Supongo que ahora esperan la pertinente diatriba contra el invento de Halloween, que sí que ha matado al Tenorio, a las romerías y casi a los huesos de santo, pálidos en un rincón de la vitrina ocupada militarmente por la barahúnda de golosinas con forma de fantasma, dentadura de vampiro o calabaza.
Pero, qué quieren que les diga, he visto caer muchas mitologías a lo largo de mi vida como para escandalizarme por una más. Es cierto que la primera vez que escuché los nombres de Freddy Kruger o de Michael Myers pregunté si ya los había fichado el Barcelona. Ahora sé que son defensas leñeros.
Sí que me apena que renunciemos a nuestro propio terror. Ningún niño tiembla con la mención del Sacamantecas, ni se estremece si se le recuerda a la Vampira del Raval o se insinúa que Romasanta aún vagabundea por el bosque. Si se cruza en la conversación la Santa Compaña, algún adolescente intervendrá para decir que se han separado tras la última gira.
Y ya nadie recuerda El clavo, La torre de los siete jorobados. El cebo, y otras pesadillas que, en papel o en pantalla, empañaron mis gafas de ansiedad y gozo.
Aquel miedo hecho de palabras y de las sombras del pasillo de mi casa todavía es más poderoso en mi mente que todos los cuchillos que rasgan la pantalla o los espectros generados por ordenador.
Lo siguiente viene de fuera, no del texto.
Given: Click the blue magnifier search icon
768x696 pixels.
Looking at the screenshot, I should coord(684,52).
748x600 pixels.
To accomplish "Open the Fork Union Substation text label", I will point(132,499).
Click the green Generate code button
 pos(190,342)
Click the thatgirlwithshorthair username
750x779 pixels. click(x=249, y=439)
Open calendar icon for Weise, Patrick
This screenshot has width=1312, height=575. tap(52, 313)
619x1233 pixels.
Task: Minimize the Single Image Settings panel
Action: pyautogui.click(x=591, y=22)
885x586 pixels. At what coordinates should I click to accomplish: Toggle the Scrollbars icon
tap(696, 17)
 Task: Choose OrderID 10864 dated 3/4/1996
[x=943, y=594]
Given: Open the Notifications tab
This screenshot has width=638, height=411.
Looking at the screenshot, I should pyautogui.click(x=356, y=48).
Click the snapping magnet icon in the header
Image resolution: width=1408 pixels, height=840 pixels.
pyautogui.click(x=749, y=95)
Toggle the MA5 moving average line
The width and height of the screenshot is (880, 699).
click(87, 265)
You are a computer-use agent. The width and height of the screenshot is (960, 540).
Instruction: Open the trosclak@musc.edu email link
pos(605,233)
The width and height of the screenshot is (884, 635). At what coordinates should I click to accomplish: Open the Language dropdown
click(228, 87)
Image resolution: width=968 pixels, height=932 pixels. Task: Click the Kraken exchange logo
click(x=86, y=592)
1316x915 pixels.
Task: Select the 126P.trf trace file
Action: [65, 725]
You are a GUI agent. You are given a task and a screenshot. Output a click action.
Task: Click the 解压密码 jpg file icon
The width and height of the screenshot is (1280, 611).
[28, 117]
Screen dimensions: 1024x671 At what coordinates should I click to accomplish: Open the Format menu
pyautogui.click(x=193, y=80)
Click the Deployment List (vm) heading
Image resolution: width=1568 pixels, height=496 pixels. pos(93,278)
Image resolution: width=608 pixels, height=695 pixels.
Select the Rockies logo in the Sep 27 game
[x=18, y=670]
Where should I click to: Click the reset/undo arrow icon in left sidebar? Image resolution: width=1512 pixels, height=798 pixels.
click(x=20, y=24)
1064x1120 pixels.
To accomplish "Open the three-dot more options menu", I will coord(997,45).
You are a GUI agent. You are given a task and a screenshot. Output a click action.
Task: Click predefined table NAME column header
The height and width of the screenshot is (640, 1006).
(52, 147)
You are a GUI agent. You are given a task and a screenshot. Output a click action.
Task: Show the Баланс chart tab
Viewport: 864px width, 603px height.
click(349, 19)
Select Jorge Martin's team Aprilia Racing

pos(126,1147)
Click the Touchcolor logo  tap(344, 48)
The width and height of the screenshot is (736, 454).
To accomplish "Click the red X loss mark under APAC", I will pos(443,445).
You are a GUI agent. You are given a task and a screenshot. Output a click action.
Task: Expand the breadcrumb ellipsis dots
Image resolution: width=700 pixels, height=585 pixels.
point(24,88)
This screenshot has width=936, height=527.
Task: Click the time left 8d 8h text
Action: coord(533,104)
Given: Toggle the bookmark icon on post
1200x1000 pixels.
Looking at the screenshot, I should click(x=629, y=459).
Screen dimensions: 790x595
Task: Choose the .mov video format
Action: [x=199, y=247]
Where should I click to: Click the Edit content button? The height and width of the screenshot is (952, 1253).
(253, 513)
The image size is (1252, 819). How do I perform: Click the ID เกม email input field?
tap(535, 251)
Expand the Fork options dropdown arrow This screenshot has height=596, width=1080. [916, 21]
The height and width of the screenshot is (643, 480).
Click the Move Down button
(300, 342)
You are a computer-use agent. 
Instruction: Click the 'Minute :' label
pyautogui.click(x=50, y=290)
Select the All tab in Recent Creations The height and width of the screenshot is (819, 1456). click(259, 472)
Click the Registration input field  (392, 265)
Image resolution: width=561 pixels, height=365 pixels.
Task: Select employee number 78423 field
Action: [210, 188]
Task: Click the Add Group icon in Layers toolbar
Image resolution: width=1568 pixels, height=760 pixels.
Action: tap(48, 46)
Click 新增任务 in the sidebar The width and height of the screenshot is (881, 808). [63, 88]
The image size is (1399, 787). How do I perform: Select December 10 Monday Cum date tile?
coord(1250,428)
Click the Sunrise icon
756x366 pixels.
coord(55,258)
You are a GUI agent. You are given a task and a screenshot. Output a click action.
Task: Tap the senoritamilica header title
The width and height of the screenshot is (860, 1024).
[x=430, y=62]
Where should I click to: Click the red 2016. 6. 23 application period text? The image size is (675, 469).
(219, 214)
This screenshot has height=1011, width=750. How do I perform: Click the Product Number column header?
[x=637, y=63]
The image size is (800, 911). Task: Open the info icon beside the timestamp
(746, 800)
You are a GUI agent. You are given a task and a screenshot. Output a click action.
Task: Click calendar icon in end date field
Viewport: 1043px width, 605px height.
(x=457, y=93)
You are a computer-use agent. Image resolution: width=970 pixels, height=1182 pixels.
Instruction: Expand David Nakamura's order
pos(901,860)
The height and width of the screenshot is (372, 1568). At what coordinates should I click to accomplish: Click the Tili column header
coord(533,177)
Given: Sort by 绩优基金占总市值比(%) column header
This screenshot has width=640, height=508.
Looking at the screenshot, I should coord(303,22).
En cuanto a las calabazas, deberíamos, digo yo, aprovechar la masacre que la celebración lleva consigo para, lentamente asadas, servirlas con arrope y piñones al buen gusto de Valencia.
Podría decir que resucitan a un muerto, pero un bocado así es asunto de gente muy viva y despierta. Bien sabemos que nadie vuelve y que solo hallamos algún consuelo cuando los ausentes resucitan en nuestros sueños, esa borrosa patria de los muertos, para bien decirlo con Octavio Paz.